**Work instructions**.
[A] Answer these questions from the MotionView tutorial:
(i) Which menu path opens the Tcl console?
(ii) What command runs the pendulum script?
(iii) What menu name does the BeginMenu statement give?
[B] Copy the part of the MotionView tutorial starting with "3. Type the" and going on through "File in MotionView.", substituting "Settings File" for "Preference File" wherever it occurs.

**Quoted passage**.
>> Begin
In this step you will source the Tcl file of the pendulum model.

  1. Start a new MotionView session.
  2. In the menu bar, click View > Tcl Console.


    Figure 1.
    A TkCon window will open at the bottom of the screen.


    Figure 2.
  3. Type the cd command to change the directory to the current <working directory>.
  4. Type the command source pendulum.tcl to invoke a Tcl script.
    This will build the complete model by sequentially running the commands in the file line by line.

Register the Tcl in the Preference File

In this step you will learn how to register the Tcl file as a Preference File in MotionView.

  1. Open a text editor with a new file.
  2. Write the following statements:
    *Id("HyperWorks vXX.X")

    *BeginModelDefaults()

    *BeginMenu(scripts, "My Scripts")

    *MenuItem(flexprep, "Build Simple Pendulum", Tcl, "<workingdirectory>/pendulum.tcl")
>> End
**Data excerpts**.
>> Begin
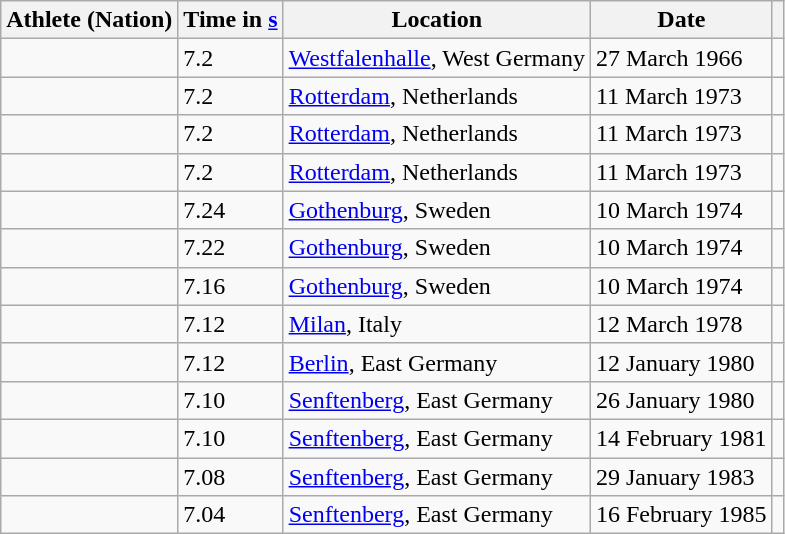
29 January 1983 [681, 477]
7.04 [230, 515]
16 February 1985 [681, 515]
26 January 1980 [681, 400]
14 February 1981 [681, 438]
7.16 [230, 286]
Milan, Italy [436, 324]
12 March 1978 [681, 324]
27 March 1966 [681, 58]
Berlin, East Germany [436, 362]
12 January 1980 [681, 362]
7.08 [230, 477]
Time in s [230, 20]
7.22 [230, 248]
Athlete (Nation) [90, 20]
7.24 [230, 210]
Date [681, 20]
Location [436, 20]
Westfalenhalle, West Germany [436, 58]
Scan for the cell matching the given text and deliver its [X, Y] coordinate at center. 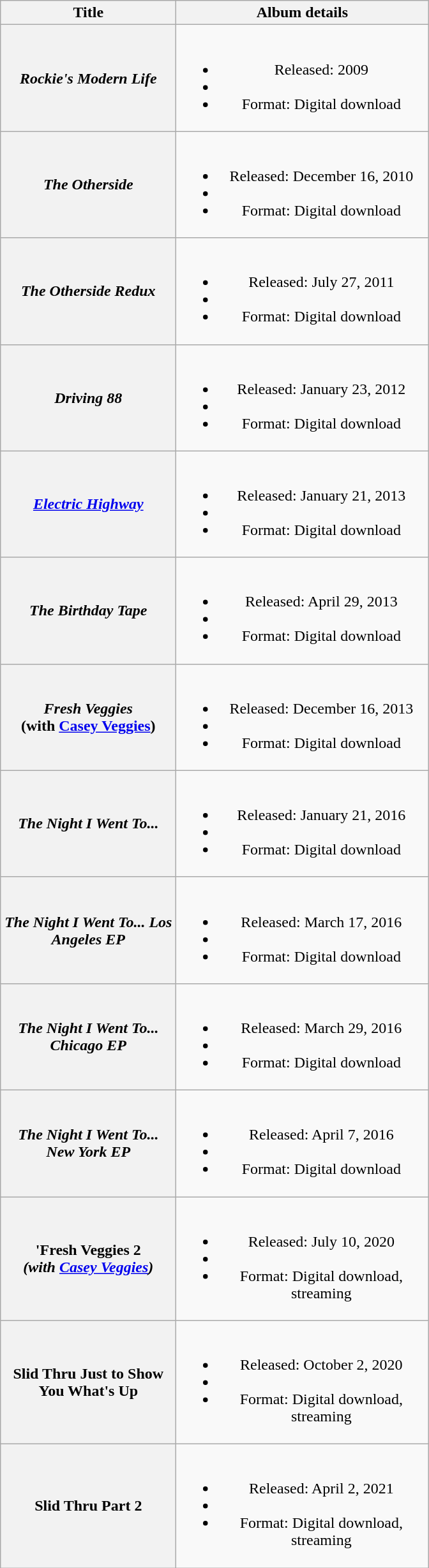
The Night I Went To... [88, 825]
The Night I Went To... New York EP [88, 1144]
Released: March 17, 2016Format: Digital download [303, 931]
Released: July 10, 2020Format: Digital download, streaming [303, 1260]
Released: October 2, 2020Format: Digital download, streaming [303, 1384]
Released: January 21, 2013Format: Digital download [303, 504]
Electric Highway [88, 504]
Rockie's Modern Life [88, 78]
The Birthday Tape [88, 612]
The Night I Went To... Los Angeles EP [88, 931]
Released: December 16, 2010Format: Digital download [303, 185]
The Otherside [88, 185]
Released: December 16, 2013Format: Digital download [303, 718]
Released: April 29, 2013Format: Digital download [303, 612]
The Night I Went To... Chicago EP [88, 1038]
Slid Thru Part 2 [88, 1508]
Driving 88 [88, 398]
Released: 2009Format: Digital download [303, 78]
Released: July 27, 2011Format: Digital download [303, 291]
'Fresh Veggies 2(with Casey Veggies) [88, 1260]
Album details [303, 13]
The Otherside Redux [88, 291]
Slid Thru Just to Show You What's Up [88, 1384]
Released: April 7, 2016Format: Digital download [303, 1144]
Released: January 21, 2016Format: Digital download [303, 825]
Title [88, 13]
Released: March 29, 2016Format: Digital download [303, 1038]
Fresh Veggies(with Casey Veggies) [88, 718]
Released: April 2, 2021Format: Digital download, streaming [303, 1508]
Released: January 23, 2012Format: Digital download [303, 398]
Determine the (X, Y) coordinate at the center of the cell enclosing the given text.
>> End
**Answers to the exercises**.
[A]
(i) View > Tcl Console
(ii) source pendulum.tcl
(iii) "My Scripts"

[B]
3. Type the cd command to change the directory to the current <working directory>.
  4. Type the command source pendulum.tcl to invoke a Tcl script.
    This will build the complete model by sequentially running the commands in the file line by line.

Register the Tcl in the Settings File

In this step you will learn how to register the Tcl file as a Settings File in MotionView.